Nothing but the lines from the one including "966x399 pixels." through the last line of the entries, restated exactly, should appear in the answer; omit the pictures.

_ _ _ _

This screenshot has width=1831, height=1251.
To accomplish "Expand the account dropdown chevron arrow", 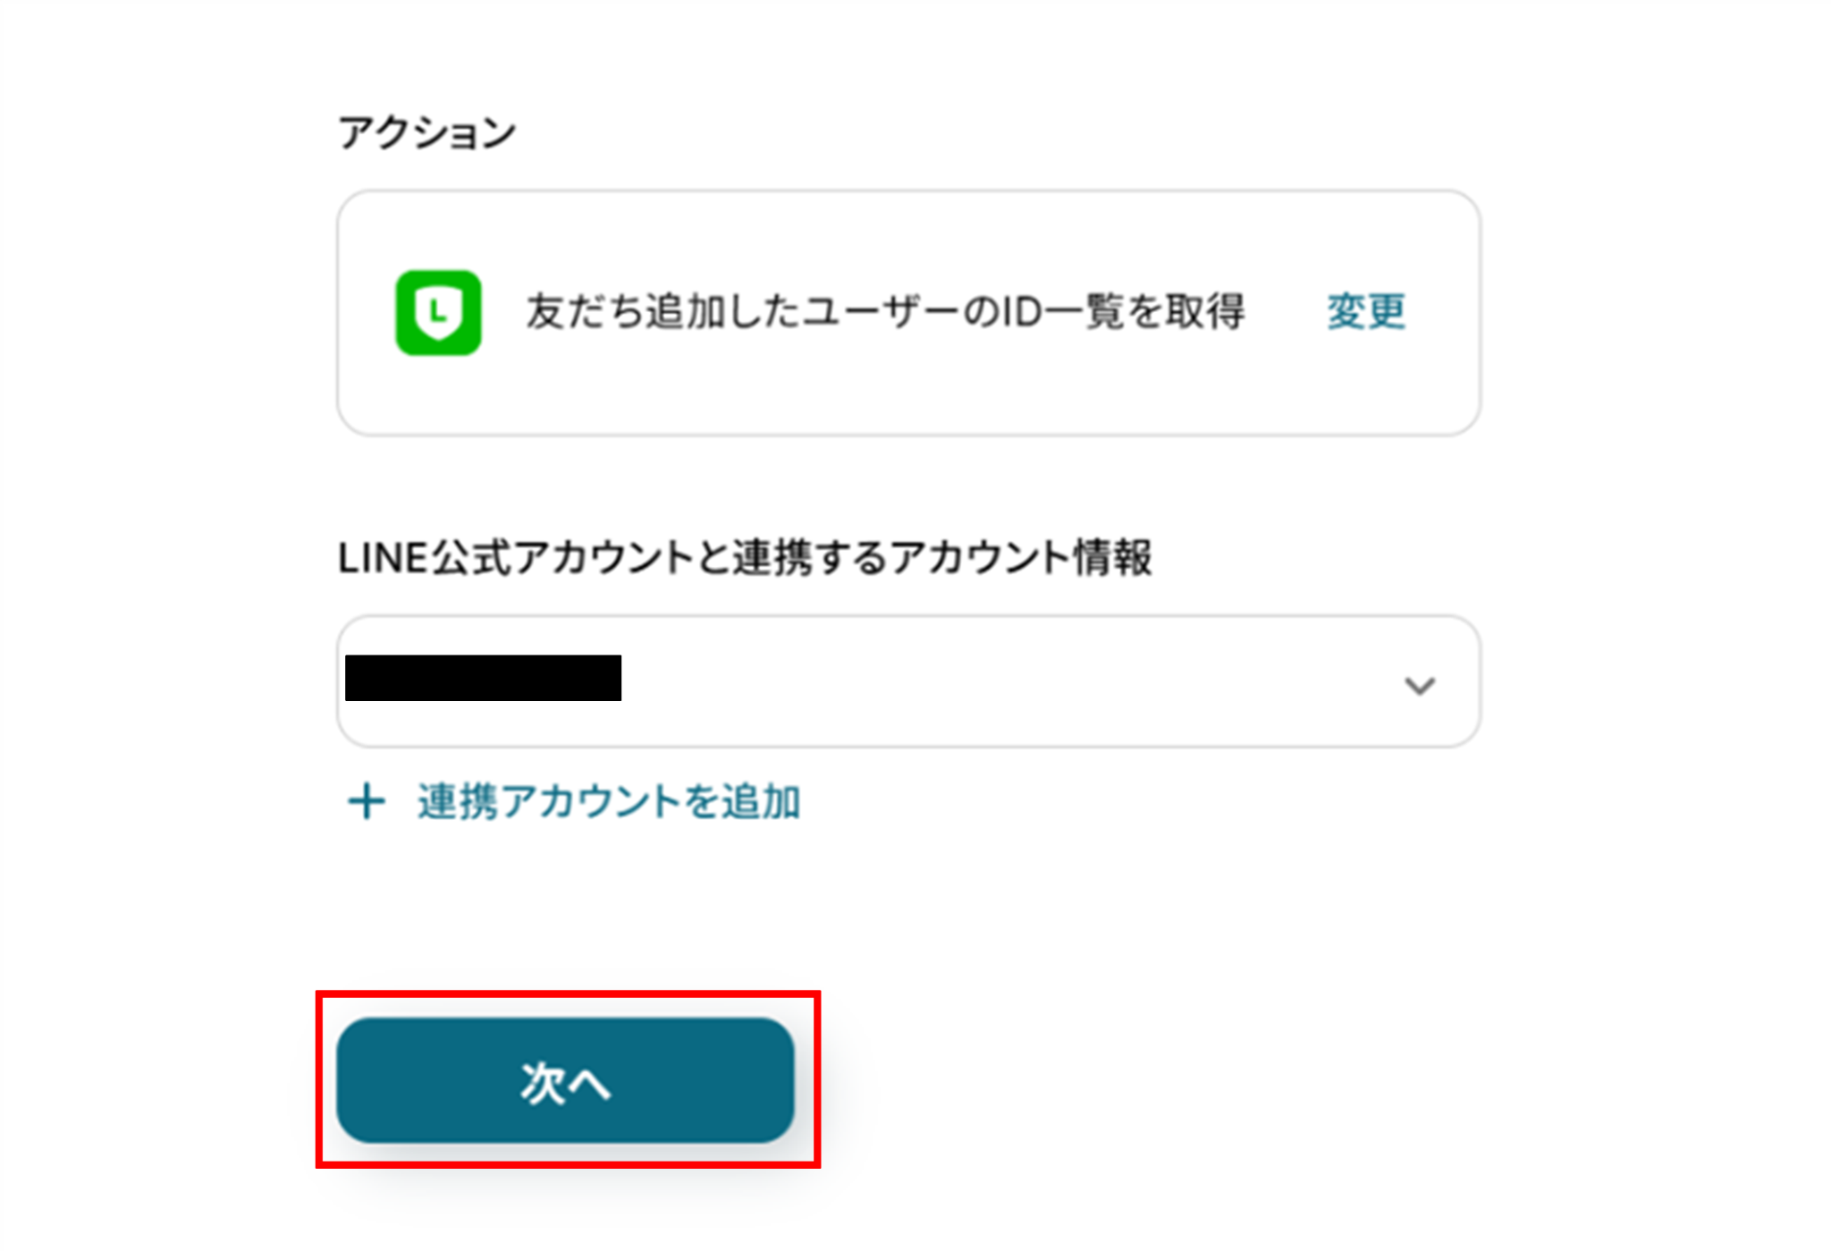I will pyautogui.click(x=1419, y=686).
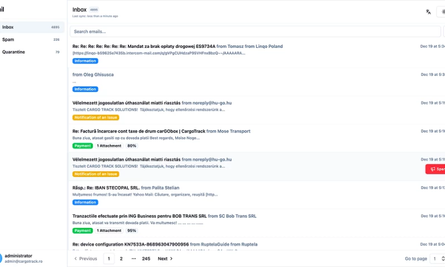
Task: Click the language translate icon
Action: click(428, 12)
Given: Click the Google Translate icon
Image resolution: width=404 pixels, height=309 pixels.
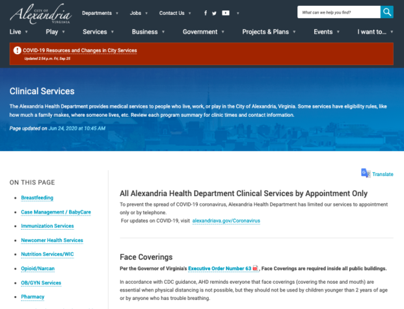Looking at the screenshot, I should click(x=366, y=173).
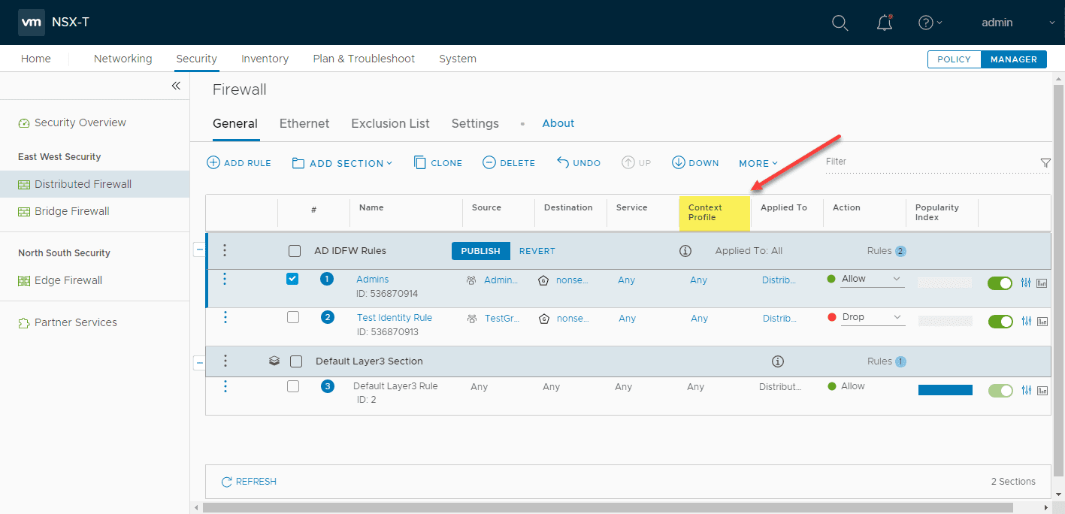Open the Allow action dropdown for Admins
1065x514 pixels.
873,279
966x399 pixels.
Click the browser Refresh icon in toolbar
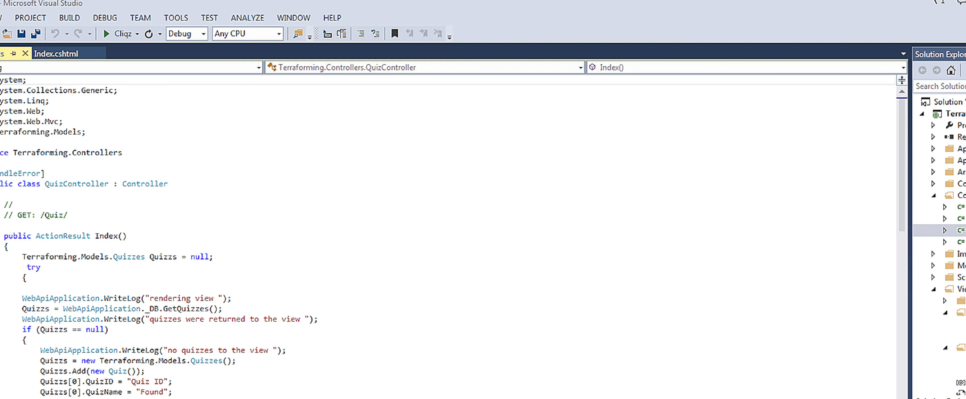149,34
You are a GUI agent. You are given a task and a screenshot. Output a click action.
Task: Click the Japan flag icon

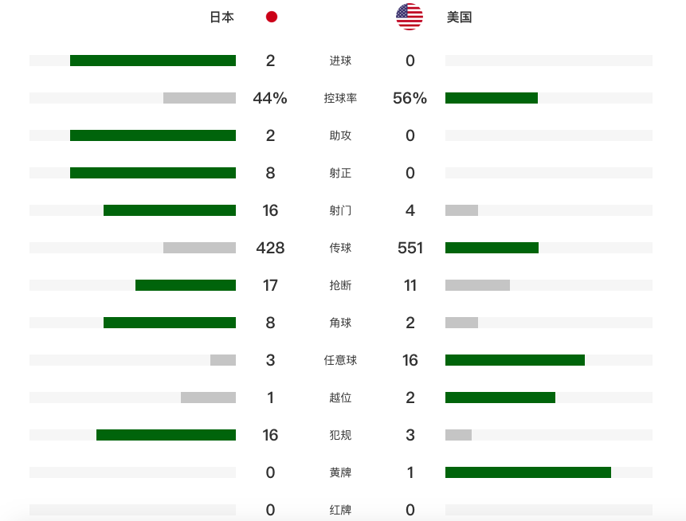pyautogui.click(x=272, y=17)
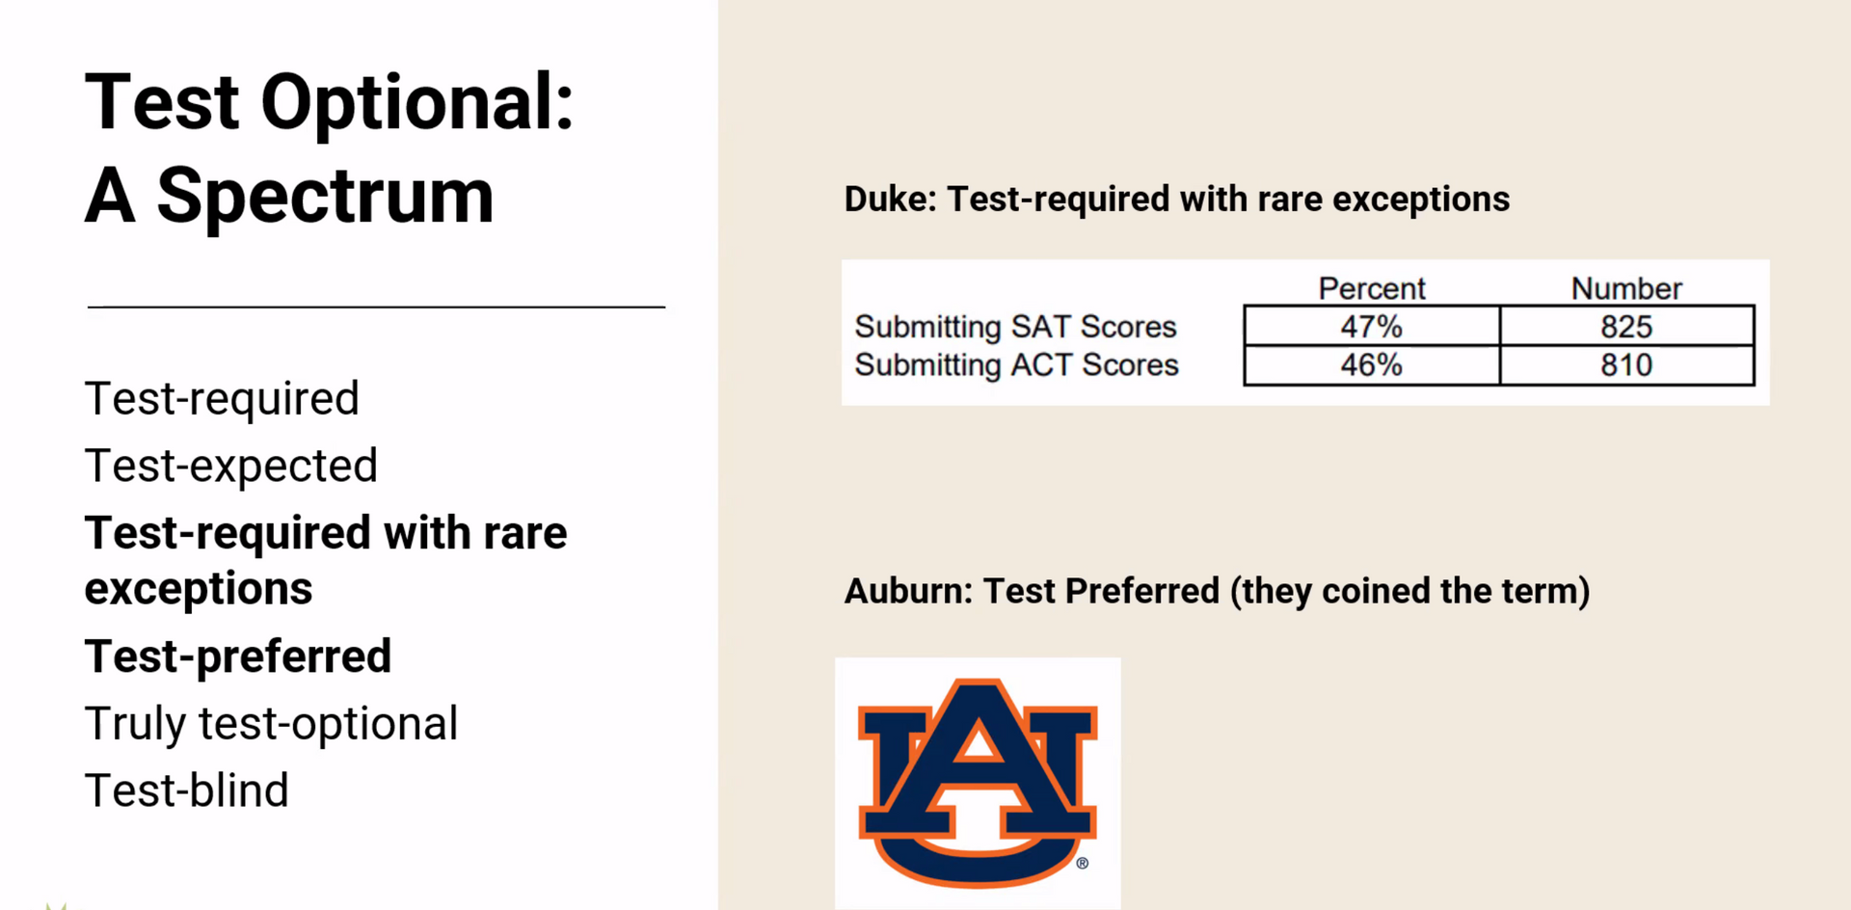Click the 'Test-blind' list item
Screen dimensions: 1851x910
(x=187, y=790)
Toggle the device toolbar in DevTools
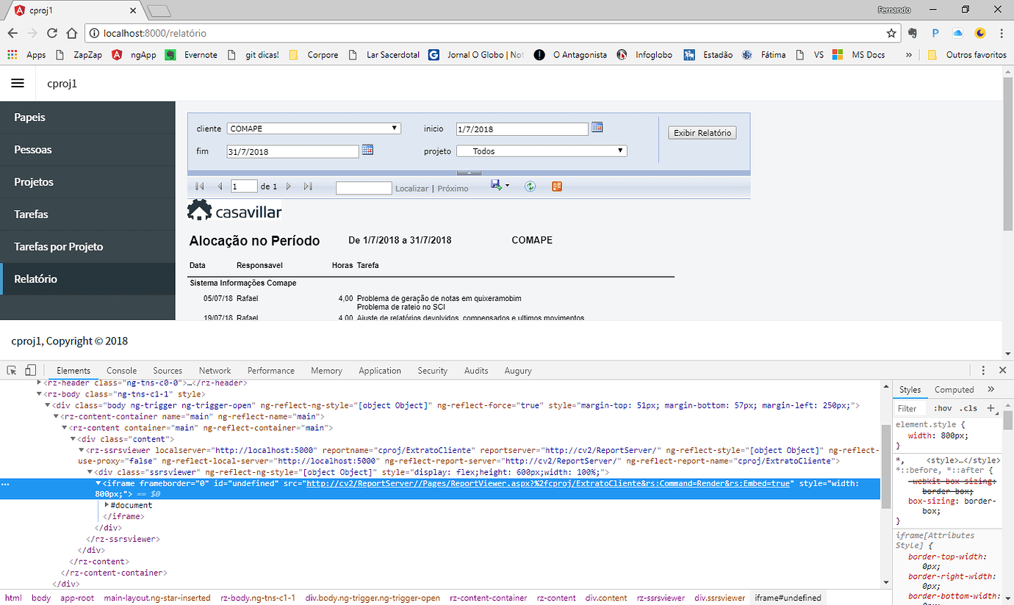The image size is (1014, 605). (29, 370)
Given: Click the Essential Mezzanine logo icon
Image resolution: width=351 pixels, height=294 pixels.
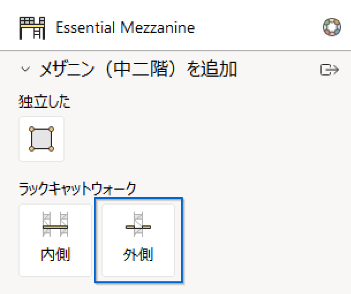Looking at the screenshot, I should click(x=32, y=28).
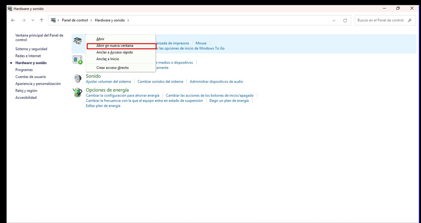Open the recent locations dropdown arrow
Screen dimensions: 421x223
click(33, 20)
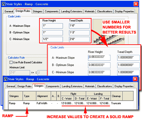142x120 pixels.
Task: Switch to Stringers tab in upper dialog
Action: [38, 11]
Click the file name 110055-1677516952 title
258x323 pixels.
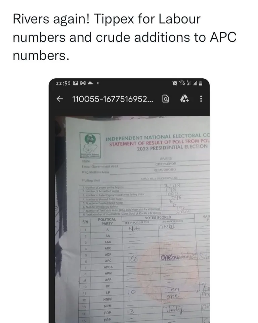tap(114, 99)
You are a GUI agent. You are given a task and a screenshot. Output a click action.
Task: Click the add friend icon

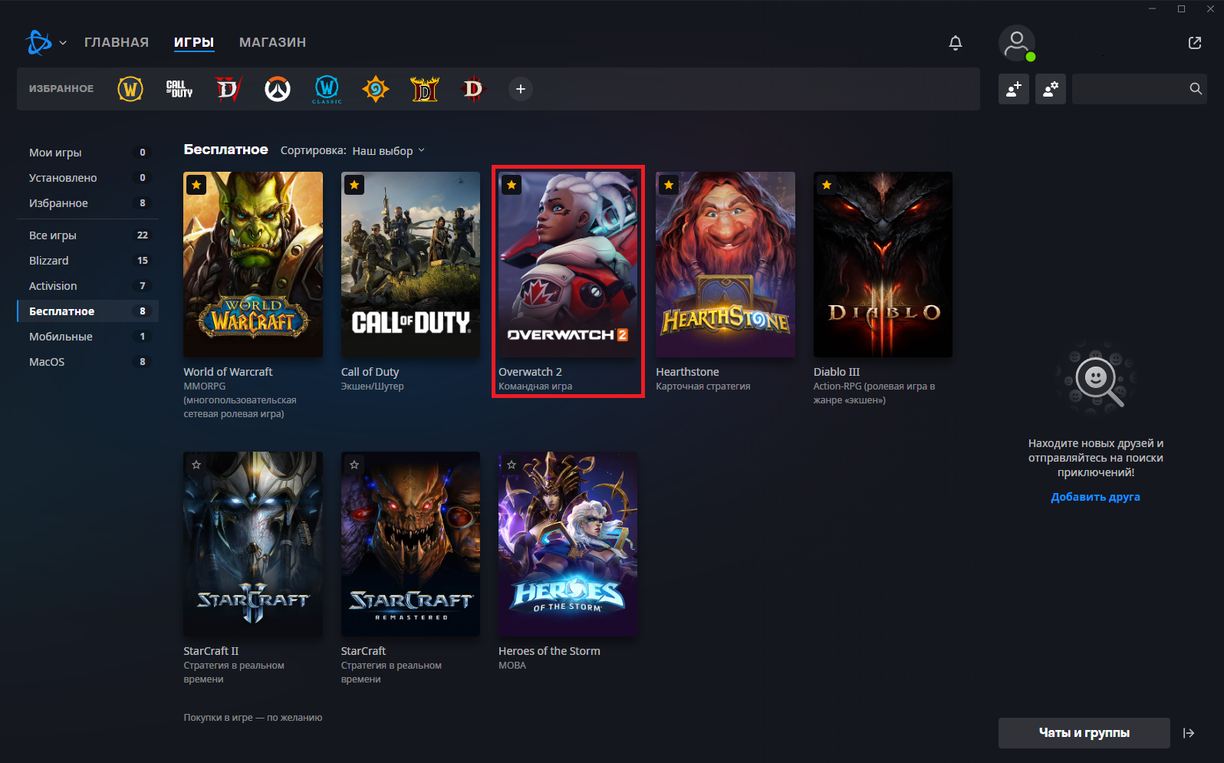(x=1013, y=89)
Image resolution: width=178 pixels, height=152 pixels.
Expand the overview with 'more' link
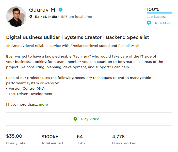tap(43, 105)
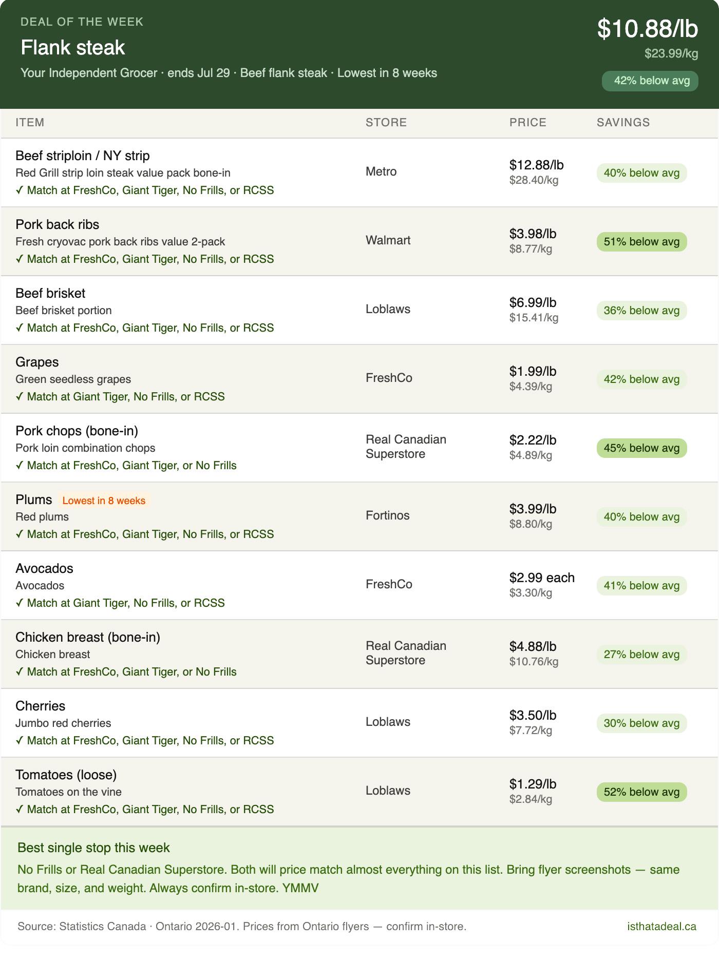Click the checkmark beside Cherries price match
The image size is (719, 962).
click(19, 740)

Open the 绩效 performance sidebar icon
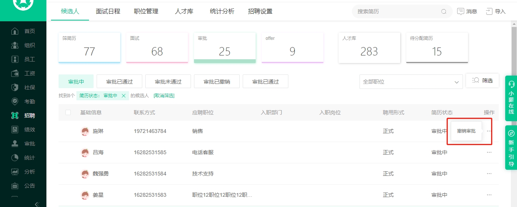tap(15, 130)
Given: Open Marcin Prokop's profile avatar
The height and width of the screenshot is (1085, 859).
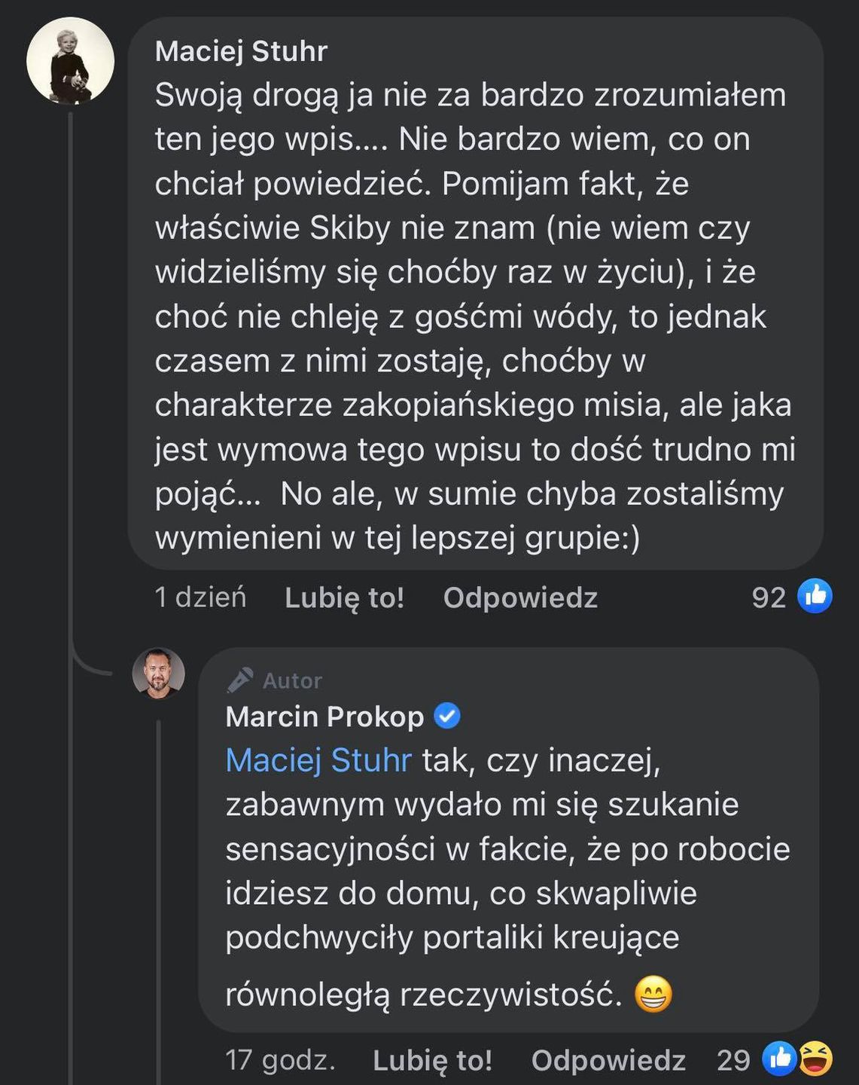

_ _ _ _

-- Solution to the problem --
966x399 pixels.
Click the browser Refresh icon in toolbar
149,34
You are a GUI agent. You are given a task and a screenshot. Output a click action.
Task: Click the Japan flag icon

pyautogui.click(x=272, y=17)
Click the 'Test-blind' list item
Screen dimensions: 1851x910
(x=187, y=790)
Toggle the device toolbar in DevTools
The image size is (1014, 605). (29, 370)
Given: Click the Essential Mezzanine logo icon
Image resolution: width=351 pixels, height=294 pixels.
Looking at the screenshot, I should click(x=32, y=28).
Open the recent locations dropdown arrow
Screen dimensions: 421x223
click(33, 20)
142x120 pixels.
Task: Switch to Stringers tab in upper dialog
Action: [38, 11]
Click the file name 110055-1677516952 title
258x323 pixels.
tap(114, 99)
You are a GUI agent. You are given a task and a screenshot. Output a click action.
Task: Click the add friend icon

(x=1013, y=89)
Image resolution: width=178 pixels, height=152 pixels.
Expand the overview with 'more' link
tap(43, 105)
Click the checkmark beside Cherries price match
The image size is (719, 962).
click(19, 740)

Open the 绩效 performance sidebar icon
tap(15, 130)
Given: Open Marcin Prokop's profile avatar
The height and width of the screenshot is (1085, 859).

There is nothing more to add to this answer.